Leetcode: divide two integers solution report

Divide two integers

Divide two integers without using multiplication, division and mod operator.

Solution 1
1. The basic idea is to constantly reduce the divisor until it is 0. But it will be too slow.

2. We can use a two-way method to accelerate this process. Continue to divisor * 2 until it is bigger than the divisor.

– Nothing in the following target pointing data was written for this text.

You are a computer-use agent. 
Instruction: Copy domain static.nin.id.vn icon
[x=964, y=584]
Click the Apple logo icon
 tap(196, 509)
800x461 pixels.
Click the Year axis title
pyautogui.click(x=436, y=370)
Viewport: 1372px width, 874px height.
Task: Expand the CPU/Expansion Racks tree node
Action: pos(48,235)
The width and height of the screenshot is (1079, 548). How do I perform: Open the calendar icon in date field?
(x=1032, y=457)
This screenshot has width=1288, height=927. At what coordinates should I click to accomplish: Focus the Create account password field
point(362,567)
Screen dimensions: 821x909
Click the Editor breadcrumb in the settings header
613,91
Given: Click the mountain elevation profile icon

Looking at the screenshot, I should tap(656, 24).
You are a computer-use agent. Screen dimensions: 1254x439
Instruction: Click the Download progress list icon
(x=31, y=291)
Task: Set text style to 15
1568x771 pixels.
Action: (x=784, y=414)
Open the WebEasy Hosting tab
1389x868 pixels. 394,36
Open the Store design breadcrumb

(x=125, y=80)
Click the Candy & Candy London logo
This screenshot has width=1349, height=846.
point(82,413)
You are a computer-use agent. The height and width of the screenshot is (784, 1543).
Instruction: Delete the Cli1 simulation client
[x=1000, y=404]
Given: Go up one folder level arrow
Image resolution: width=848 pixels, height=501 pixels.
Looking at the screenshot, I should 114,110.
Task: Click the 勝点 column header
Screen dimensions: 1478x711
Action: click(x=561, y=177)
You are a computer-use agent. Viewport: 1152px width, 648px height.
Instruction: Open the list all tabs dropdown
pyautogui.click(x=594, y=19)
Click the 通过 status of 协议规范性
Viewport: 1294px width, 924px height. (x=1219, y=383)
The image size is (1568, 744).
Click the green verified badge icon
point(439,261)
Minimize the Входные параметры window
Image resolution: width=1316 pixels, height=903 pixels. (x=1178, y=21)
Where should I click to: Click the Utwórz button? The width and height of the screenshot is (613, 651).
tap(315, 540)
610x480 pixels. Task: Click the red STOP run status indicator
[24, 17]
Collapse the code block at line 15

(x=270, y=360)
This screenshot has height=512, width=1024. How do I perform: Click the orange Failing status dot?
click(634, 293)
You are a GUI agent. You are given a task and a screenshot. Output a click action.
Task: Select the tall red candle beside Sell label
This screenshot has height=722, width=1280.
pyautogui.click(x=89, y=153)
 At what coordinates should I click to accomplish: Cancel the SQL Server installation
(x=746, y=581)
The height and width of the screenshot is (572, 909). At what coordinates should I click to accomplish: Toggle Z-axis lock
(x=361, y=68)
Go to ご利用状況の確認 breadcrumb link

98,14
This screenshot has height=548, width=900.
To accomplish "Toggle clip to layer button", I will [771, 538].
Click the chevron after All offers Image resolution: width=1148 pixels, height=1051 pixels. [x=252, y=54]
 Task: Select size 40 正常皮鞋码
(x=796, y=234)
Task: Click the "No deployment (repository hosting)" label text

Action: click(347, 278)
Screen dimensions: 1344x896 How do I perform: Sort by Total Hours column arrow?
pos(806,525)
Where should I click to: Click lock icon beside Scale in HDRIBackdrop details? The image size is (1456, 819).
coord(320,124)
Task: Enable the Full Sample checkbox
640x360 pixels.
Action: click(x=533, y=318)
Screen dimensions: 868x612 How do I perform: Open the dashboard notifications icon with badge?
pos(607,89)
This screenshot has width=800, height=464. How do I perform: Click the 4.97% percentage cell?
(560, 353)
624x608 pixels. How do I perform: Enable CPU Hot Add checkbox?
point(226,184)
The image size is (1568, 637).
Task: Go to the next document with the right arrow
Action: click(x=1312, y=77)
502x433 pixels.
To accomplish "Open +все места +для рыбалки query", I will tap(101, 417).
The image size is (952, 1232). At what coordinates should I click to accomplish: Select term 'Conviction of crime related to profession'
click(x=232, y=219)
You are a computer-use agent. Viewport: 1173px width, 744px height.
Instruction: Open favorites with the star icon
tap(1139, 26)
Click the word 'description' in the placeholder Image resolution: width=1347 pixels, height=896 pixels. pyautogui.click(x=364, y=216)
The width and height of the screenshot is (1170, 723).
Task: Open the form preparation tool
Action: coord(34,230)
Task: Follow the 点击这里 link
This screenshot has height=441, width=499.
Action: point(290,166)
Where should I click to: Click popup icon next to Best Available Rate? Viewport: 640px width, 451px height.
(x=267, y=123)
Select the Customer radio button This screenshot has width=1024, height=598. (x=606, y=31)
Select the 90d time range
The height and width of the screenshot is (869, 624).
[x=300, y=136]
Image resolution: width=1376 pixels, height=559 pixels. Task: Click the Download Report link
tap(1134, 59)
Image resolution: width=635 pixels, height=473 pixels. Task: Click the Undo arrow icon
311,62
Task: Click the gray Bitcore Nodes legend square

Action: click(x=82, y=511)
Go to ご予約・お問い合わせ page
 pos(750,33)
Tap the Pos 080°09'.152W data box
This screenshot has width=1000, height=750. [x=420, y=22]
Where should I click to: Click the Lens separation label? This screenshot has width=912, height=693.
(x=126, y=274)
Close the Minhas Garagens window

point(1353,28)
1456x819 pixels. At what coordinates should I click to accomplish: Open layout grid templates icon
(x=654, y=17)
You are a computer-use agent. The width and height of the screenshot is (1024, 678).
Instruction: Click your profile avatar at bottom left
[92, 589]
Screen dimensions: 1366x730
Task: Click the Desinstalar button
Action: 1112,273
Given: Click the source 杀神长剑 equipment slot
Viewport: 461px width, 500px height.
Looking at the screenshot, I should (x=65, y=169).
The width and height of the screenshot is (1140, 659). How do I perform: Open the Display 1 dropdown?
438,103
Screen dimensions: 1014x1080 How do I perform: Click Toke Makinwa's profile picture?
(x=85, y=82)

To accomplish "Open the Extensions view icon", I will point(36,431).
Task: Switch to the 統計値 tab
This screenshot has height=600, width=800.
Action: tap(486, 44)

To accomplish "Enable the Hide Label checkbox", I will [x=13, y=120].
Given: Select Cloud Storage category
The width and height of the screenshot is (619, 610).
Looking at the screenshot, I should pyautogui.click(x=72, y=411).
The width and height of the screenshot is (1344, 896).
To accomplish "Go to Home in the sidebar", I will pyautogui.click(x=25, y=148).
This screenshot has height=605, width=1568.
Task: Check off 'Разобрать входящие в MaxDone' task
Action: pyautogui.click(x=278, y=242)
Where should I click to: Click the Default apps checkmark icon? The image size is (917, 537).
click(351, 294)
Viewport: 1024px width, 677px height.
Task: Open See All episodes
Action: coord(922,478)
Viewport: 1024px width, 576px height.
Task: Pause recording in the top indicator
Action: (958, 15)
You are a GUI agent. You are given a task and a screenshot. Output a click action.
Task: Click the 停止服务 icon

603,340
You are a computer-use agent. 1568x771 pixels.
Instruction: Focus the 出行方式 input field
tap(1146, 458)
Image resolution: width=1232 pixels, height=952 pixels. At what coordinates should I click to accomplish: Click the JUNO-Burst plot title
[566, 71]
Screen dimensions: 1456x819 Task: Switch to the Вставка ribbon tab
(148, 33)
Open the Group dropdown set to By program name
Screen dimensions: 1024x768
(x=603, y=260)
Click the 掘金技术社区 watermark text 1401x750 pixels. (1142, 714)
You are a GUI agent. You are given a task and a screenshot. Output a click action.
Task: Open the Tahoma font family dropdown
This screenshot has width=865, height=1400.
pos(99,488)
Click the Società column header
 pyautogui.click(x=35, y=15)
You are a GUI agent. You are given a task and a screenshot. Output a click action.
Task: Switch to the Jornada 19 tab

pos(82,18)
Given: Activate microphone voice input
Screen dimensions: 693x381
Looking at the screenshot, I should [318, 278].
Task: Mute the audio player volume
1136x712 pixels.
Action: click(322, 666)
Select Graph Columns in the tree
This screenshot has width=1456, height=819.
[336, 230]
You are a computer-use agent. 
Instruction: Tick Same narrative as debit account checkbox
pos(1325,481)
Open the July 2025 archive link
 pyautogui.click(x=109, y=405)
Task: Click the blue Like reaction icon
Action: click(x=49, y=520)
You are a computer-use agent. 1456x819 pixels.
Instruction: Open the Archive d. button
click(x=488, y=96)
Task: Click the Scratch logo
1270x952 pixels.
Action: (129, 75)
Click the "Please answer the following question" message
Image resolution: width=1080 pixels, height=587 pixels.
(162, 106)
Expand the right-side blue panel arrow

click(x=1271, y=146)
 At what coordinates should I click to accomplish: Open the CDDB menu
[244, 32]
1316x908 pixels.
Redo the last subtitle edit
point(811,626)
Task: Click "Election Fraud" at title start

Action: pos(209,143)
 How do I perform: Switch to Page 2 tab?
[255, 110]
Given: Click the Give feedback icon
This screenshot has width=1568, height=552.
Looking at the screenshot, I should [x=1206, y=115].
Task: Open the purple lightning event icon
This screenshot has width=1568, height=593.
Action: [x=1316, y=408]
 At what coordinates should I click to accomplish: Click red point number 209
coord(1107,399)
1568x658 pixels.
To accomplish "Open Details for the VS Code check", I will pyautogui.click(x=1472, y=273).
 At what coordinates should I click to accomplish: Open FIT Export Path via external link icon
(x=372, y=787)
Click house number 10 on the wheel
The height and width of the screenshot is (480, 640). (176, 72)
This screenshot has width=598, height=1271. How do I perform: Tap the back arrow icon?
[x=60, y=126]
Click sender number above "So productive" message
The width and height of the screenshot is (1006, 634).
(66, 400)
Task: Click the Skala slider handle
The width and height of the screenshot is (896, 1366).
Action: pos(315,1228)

At the same time, the CNT is also recorded, and the value after the divisor is reduced and the result is + CNT.

Because it is doubled, the speed will be very fast and exponential.

3. In addition, it should be noted that the minimum value is out of the border. Take ABS for the smallest positive number and get it... Because the absolute value of the smallest positive number is greater than the largest positive number (INT)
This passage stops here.